Secara historis, diskusi ini hendak mengungkapkan dua kondisi : Pertama, adanya suatu kenyataan sejarah dimana masyarakat telah sekian lama hidup dibawah hegemoni politik. Akibat dari ini adalah masyarakat berada dalam represi ideologi, dengan demikian kesadaran politik rakyat bisa diduga merupakan kesadaran hasil “bentukan” dari kekuaatan politik tertentu, serta aspirasi rakyat dalam bentuk the voter’s choice dengan sendirinya bukan aspirasi yang sesungguhnya, sangat mungkin pilihan pemilih yang disampaikan merupakan aspirasi “pantulan” dari hegemoni kekuatan politik tertentu.
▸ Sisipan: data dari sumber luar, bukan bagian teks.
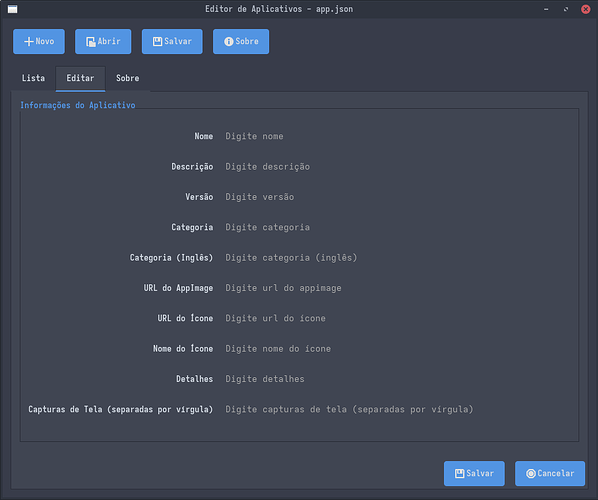The image size is (598, 500).
Task: Minimize the Editor de Aplicativos window
Action: pos(546,9)
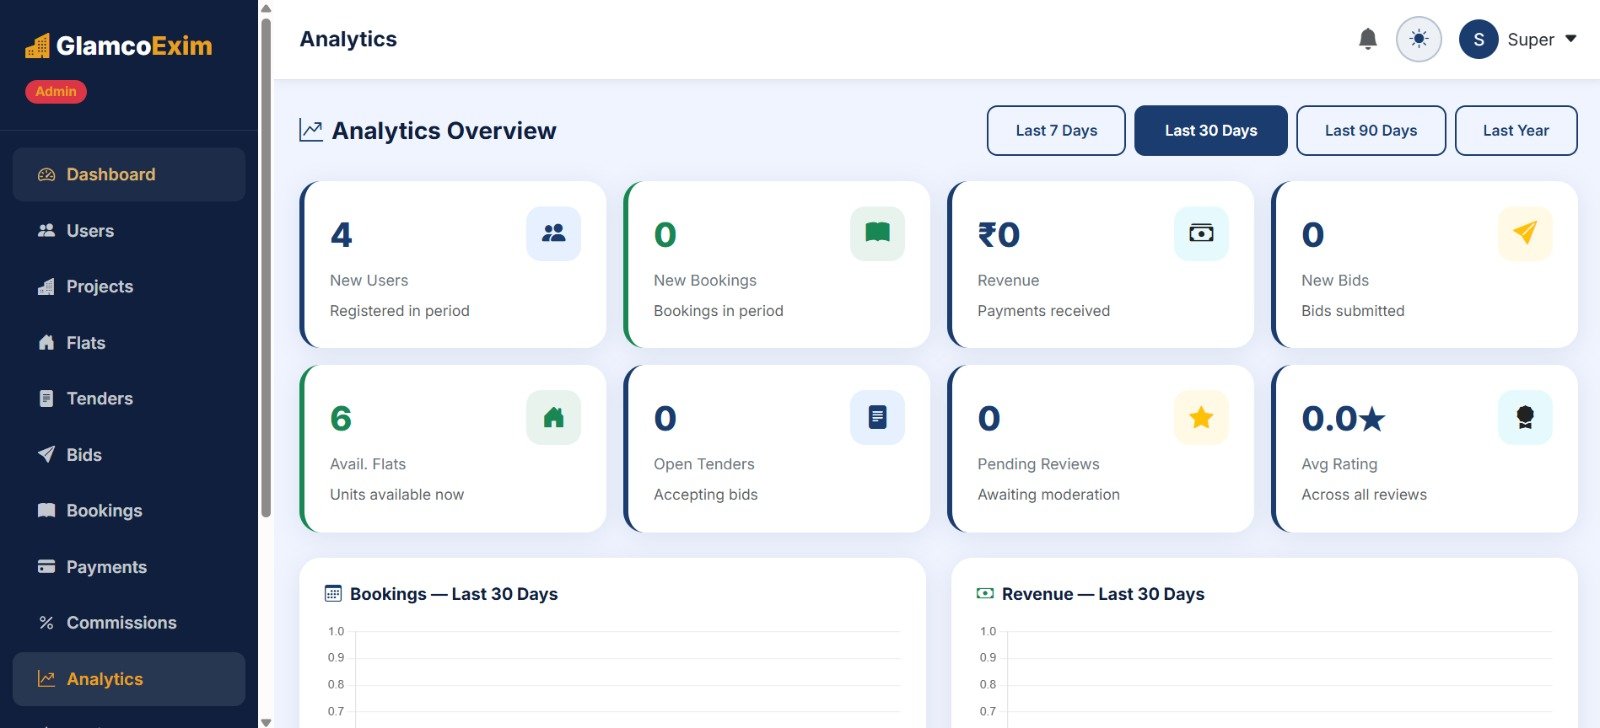Click the sidebar scrollbar down arrow
1600x728 pixels.
pyautogui.click(x=265, y=721)
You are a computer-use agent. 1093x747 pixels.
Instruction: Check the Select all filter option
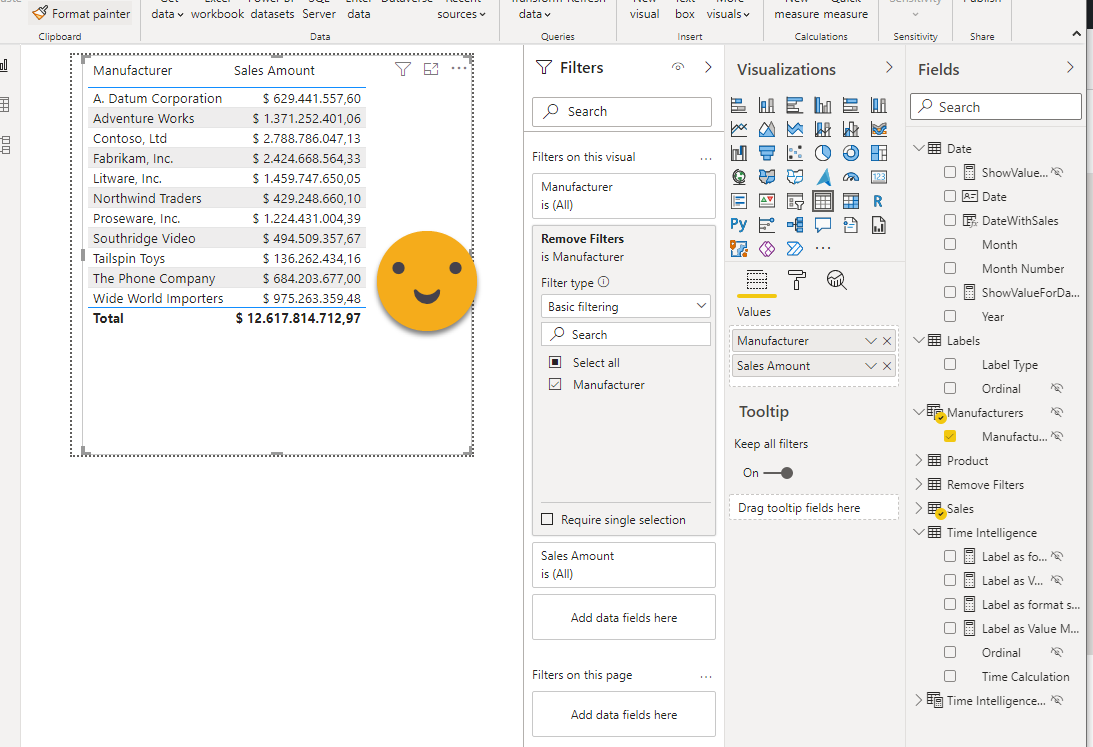pos(555,362)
Kedua, sangat berlebihan jika hendak menyebutkan bahwa trauma sejarah ini membuat rakyat telah kehilangan institusi lokal dan kecerdasan lokal, sebagai akibat dari “tekanan” politik elit, dibanyak kasus ini adalah fakta. Hal ini mengakibatkan rakyat tidak memiliki kembali saluran yang bisa dipercaya, dan bisa memberikan rasa aman atas apa yang dirasa dan apa yang dipikirkan. Institusi politik yang diharapkan sebagai sarana sosialisasi dan komunitas politik telah gagal menempatkan dirinya sebagai institusi yang mencerdaskan. Situasi demikian membuat rakyat semakin tidak terorganisir dan tampil sebagai individu-individu yang terpisah dan cenderung pragmatis, rakyat dengan sendirinya tidak lagi terlatih untuk jujur mengaktualisasikan aspirasi dan hak pilihnya, bahkan sebaliknya lebih banyak menerima intervensi dalam partisipasi politiknya.
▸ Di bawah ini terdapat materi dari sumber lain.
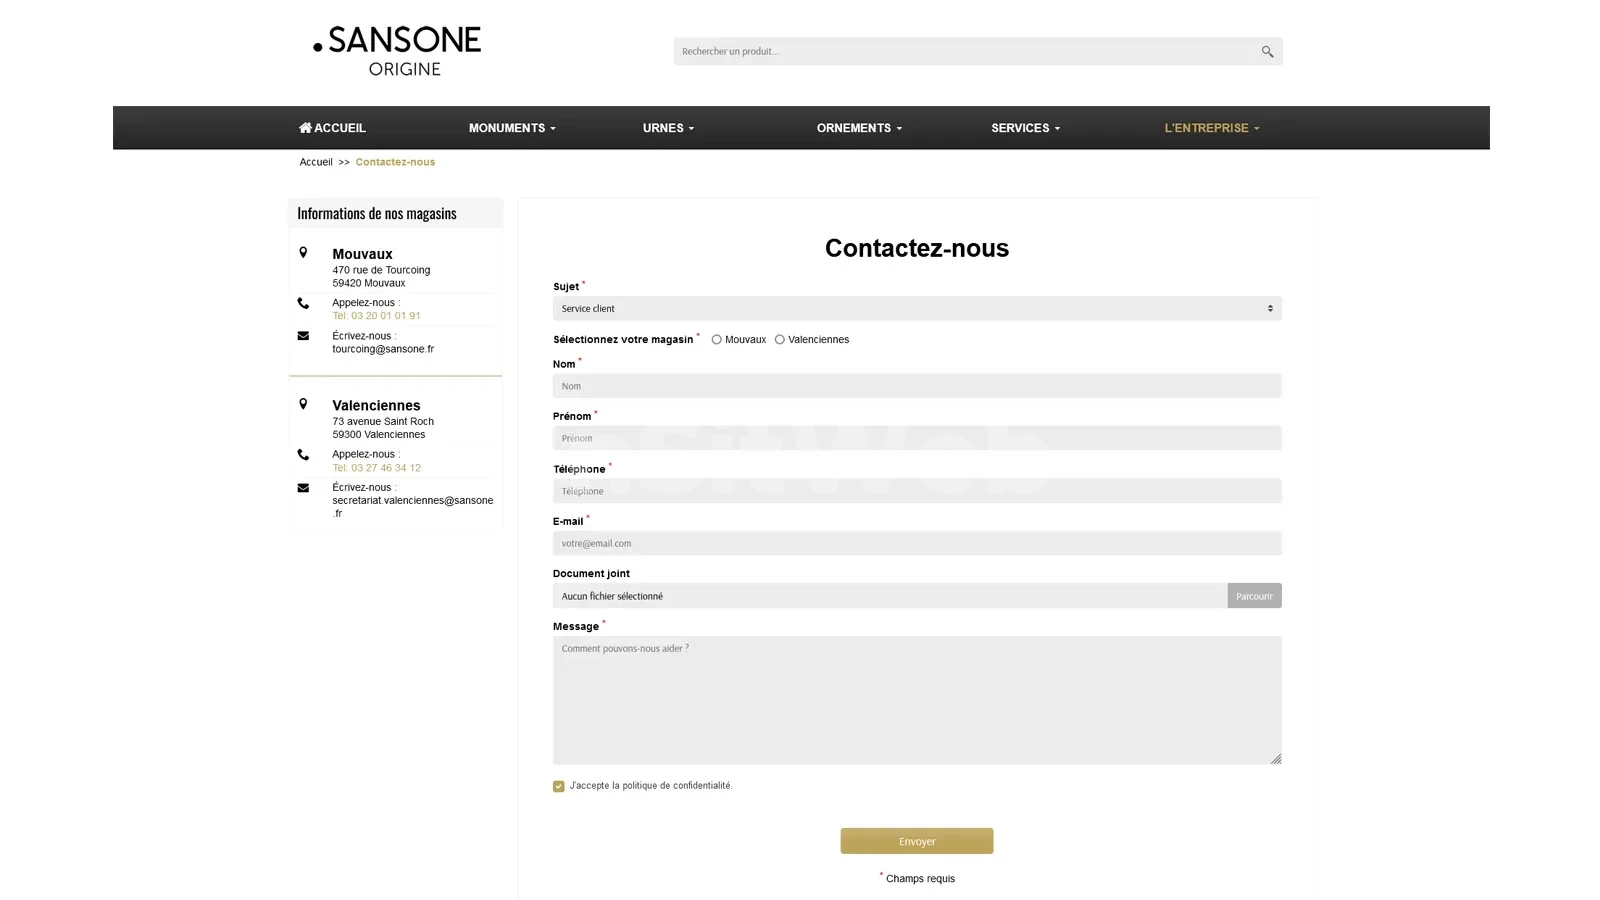This screenshot has width=1600, height=900.
Task: Open the L'Entreprise menu item
Action: pyautogui.click(x=1211, y=128)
Kedua kondisi tersebut justru menjadikan masyarakat sebagai bulan-bulanan kepentingan, kepercayaan menjadi barang langka, dan akhirnya rakyat menjadi tidak terbiasa untuk jujur pada partisipasi politiknya. Hipokrisi akan selalu menjadi bagian dari partisipasi politiknya, seseorang akan sangat mudah mengatakan “saya memilihnya”, tetapi secara nurani tidak. Seseorang akan dengan gampang berpura-pura mendukung pilihannya, padahal apa yang sebenarnya bisa jadi tersembunyi. Sehingga apa yang diharapkan dari kebermaknaan partisipasi masyarakat pada pemilu tidak terpenuhi. Lagi-lagi ukuran ketercapaian partisipasi hanya akan berkutat pada seberapa besar dan seberapa luas bukan pada “seberapa dalam” partisipasi masyarakat pada pemilu itu dipenuhi. Lantas apa yang hendak dilakukan untuk menjadikan partispasi masyaraka menjadi benar-benar bermakna?
Keluar Dari Lorong Gelap
Pertanyaan dasar yang signifikan adalah bagaimana mengupayakan agar ketercapaian partisipasi pemilih dalam pemilu memiliki makna, berkesan dan membekas? Pertanyaan ini hendak melangkah lebih jauh, bukan lagi mempersoalkan apakah bisa atau tidak, melainkan masuk dalam pencarian bagaimana menciptkan kemungkinan. Tidak berlebihan bila menyebut ketercapaian angka partisipasi pemilih dalam pemilu adalah bukan merupakan jawaban final bagi proses demokratisasi di Indonesia, karena jika narasi pemilu sebagai instrument demokrasi, sudah seharusnya memposisikan rakyat pada porsi istimewa yang akan menjadi jalan bagi demokratisasi yang substansial. Kedaulatan benar-benar berada ditangan rakyat. Jika telah menempatkan rakyat pada posisi ini, maka sesungguhnya demokrasi kita telah melewati lorong sempit nan gelap, seperti kekhawatiran Thomas Hobbes pada 380 tahun lalu dalam publikasinya tentang Leviathan dimana jika tidak di “jinakkan” oleh kedaulatan rakyat yang proporsional maka negara akan sangat kuat dan berkuasa dan merubah wujud menjadi “monster” Leviathan menjadi Despotic Leviathan.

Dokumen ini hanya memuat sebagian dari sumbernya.